La mañana tiene color Vivaldi y hecatombe de murmullos. En los goznes de la espera, en el lodo del sentir, en la fronda del recuerdo se acumula la sospecha de que vivir es buscar contraseñas y de que todo estilo nace de una orfandad. Hay como un coloquio de cristales que remite al desahucio de los románticos, a un simbolismo leve y falso, al escozor final del barroco que está entre el sueño en que claudica y el verso en que se pierde, o sea la poética del extravío, vivir es extraviarse y la mañana tiene color Vivaldi y murmullos de hecatombe, y el café inaugura una retórica y la calle es, entre el gozo y el terror, la perfecta, sutil, arrítmica geografía de un desconocimiento.

Vivir es no encontrar el significante definitivo o el significado perfecto, o al revés. Y al final la desembocadura más fácil es el repliegue en la sencillez, que es el argumento de los incapaces, un confort de multitudes. La sensibilidad y la inteligencia admiten con gozo las censuras, las comodidades, las depuraciones que finalmente generan una definición más asumible de la existencia. Es bendito el cauce hacia la simplificación. Es necesario. Twitter, las canciones de moda y las tertulias con Marhuenda coadyuvan en el proceso.

Estamos en la sociedad de la inopinada concreción significativa, con valor casi poético, de complejos y nuevos itinerarios que, partiendo de significantes dudosos e incluso vacíos, imploran una resolución semántica o conceptual efectiva además de rápida. La cosa es no pensar mucho: el reto es la confección de dictámenes con valor definitivo, o al menos con una acústica lo suficientemente intimidatoria como para anular por vía decibélica el posible cómputo de objeciones.

O sea que uno se levanta y se hace el café y se asoma a la mañana y se sabe inédito o extranjero, cada día en un exilio que tiene que ver con los inesperados rumbos de la conciencia itinerante y las sangrías sociológicas. El voltaje de la incomodidad no sobrepasa de momento las ramificaciones del estímulo. Cuando lo haga, nos quitaremos de en medio con la pragmática dignidad de quien ensayó una derrota que no fuera homologable.
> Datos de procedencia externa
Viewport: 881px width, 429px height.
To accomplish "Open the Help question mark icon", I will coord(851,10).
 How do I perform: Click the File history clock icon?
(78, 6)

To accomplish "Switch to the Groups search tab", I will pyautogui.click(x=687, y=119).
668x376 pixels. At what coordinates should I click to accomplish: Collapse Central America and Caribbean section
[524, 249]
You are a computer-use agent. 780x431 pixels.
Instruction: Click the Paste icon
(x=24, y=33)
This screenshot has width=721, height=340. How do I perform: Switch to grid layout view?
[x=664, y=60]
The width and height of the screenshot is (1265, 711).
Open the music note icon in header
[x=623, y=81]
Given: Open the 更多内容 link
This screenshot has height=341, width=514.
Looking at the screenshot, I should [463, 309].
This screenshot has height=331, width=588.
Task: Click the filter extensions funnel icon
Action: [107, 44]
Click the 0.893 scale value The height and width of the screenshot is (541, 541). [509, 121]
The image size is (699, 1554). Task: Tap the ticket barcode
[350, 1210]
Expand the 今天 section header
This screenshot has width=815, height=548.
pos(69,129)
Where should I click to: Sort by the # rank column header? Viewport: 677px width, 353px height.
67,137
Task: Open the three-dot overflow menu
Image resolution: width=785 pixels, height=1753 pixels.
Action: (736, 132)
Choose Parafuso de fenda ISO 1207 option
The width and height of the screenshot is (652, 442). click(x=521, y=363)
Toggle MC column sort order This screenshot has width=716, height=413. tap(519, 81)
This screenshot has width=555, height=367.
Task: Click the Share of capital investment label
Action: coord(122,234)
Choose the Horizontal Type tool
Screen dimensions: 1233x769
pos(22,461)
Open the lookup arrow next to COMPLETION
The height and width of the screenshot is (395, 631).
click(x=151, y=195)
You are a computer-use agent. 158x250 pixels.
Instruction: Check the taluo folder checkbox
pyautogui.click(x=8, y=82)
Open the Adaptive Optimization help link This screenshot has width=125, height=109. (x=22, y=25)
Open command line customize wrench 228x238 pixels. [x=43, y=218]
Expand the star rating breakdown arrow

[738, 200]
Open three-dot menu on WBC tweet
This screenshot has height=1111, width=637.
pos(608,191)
Porque hay que intentar no molestar demasiado, por una cosa moral que todavía nos queda (y por estética, sin duda). Y vivir es, básicamente, molestar, en cambiantes grados y temperaturas. Así que la mañana la vamos a dedicar a no salir de casa, a no estar, a no intercambiar, a la no relación, al no diálogo, a la nueva edición de Baudelaire en Penguin Clásicos con sus alcoholes, sus derrotas, sus esquinas y sus putas, a indagarnos subalternamente en el centro más incauto de los misterios domésticos, a buscar contraseñas, que no queremos molestar, que no, que no queremos.